Data entries

§

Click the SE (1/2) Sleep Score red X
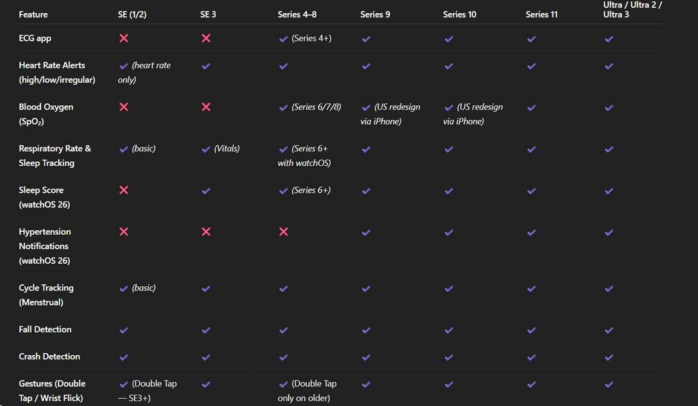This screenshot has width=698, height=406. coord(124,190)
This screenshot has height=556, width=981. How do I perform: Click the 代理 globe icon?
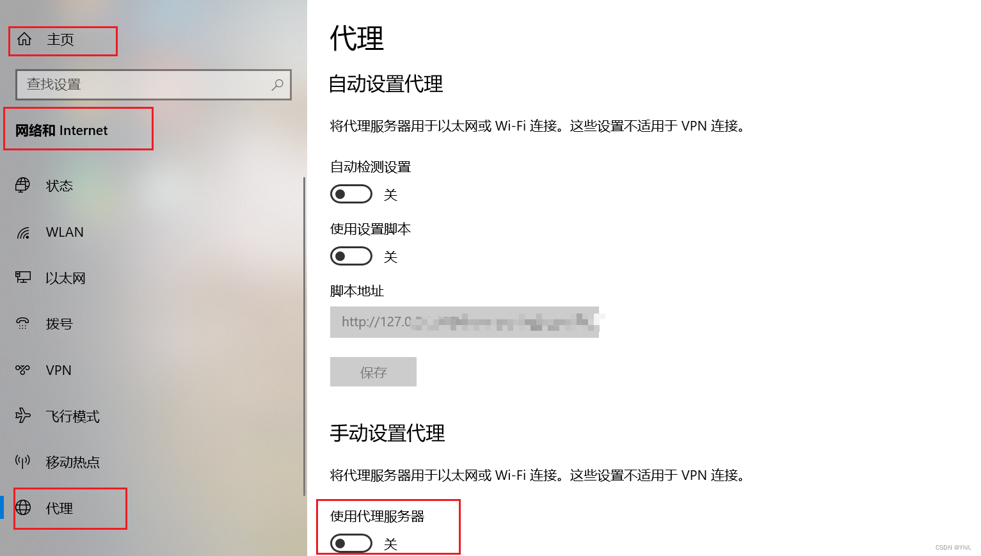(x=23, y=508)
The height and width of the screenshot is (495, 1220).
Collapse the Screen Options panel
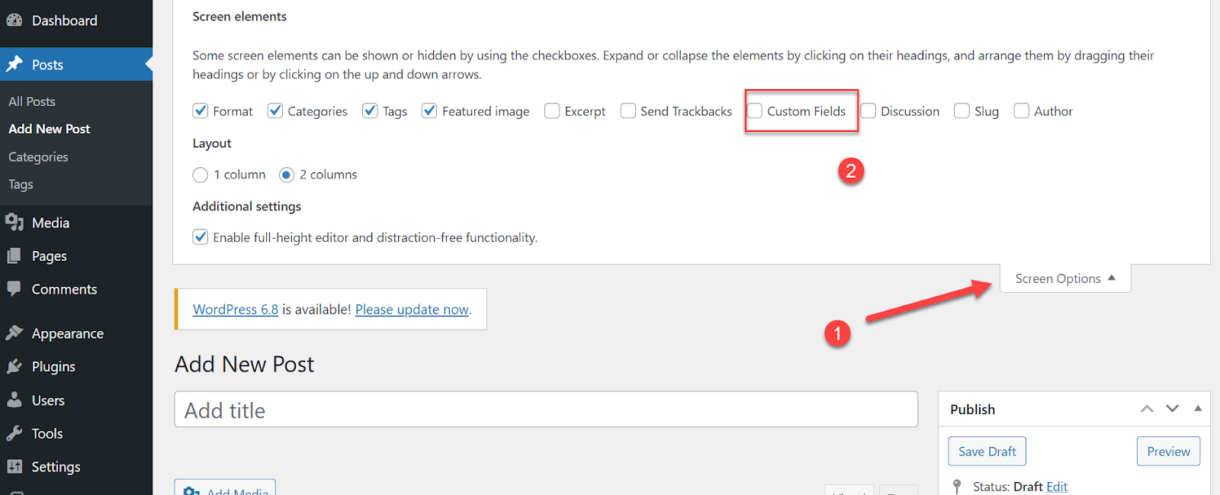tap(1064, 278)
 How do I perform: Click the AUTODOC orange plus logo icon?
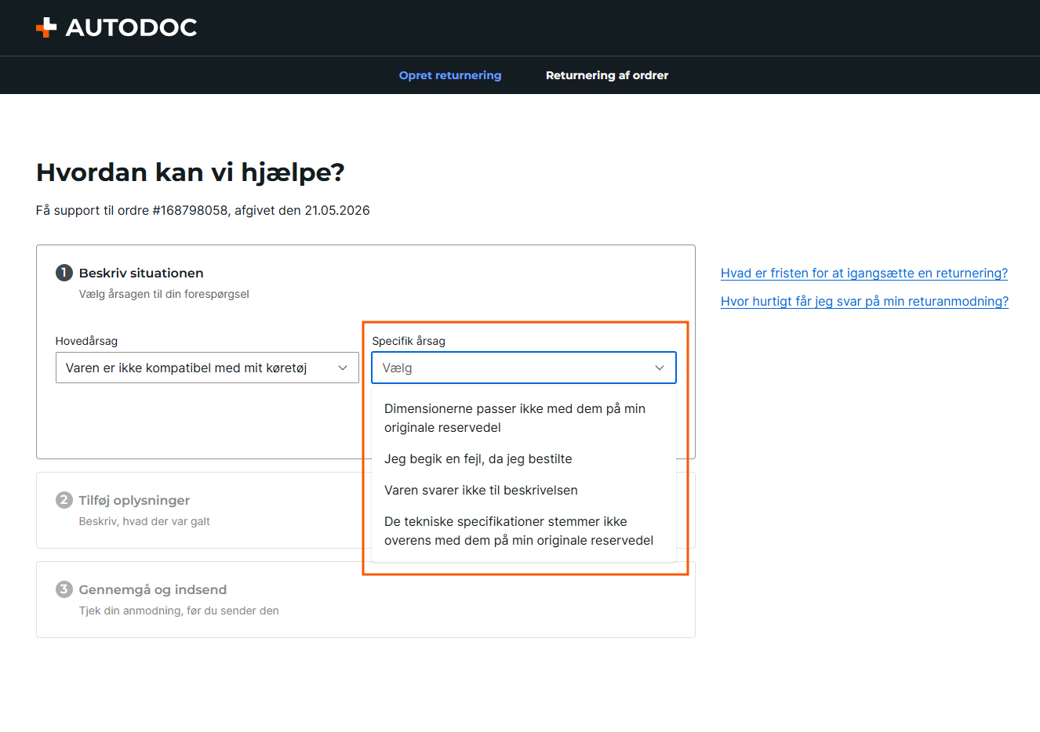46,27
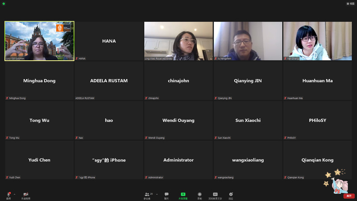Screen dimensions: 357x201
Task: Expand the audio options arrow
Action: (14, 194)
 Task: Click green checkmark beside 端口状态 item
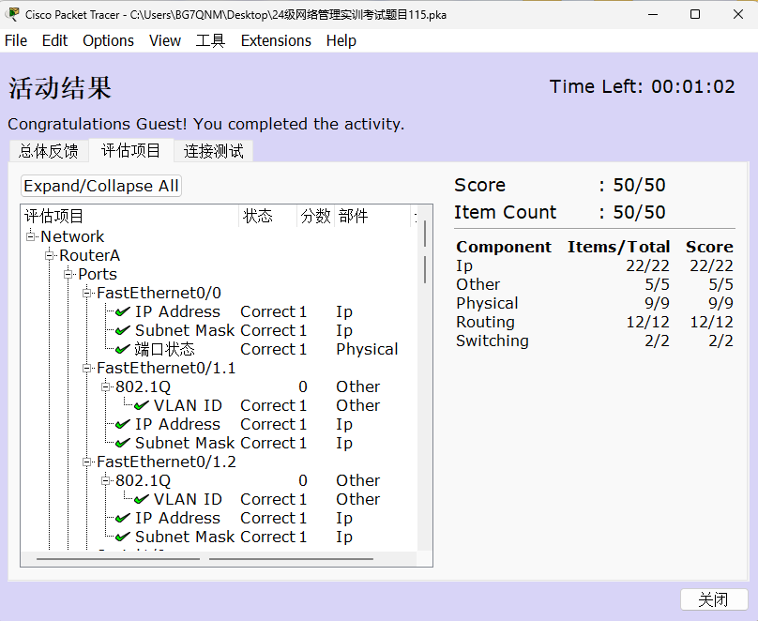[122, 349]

§

Rewrite all of the data above with "Click" changed to "Select" wherever it appears, and keep everything else the same. Leave the pictures out.

Select the SE (1/2) Sleep Score red X
This screenshot has width=698, height=406. coord(124,190)
This screenshot has height=556, width=981. How do I perform: Select the 代理 globe icon?
(x=23, y=508)
The height and width of the screenshot is (495, 1220).
Collapse the Screen Options panel
tap(1064, 278)
 How do I perform: Select the AUTODOC orange plus logo icon?
46,27
Screen dimensions: 357x201
Task: Expand the audio options arrow
Action: (14, 194)
 Task: Select green checkmark beside 端口状态 item
[122, 349]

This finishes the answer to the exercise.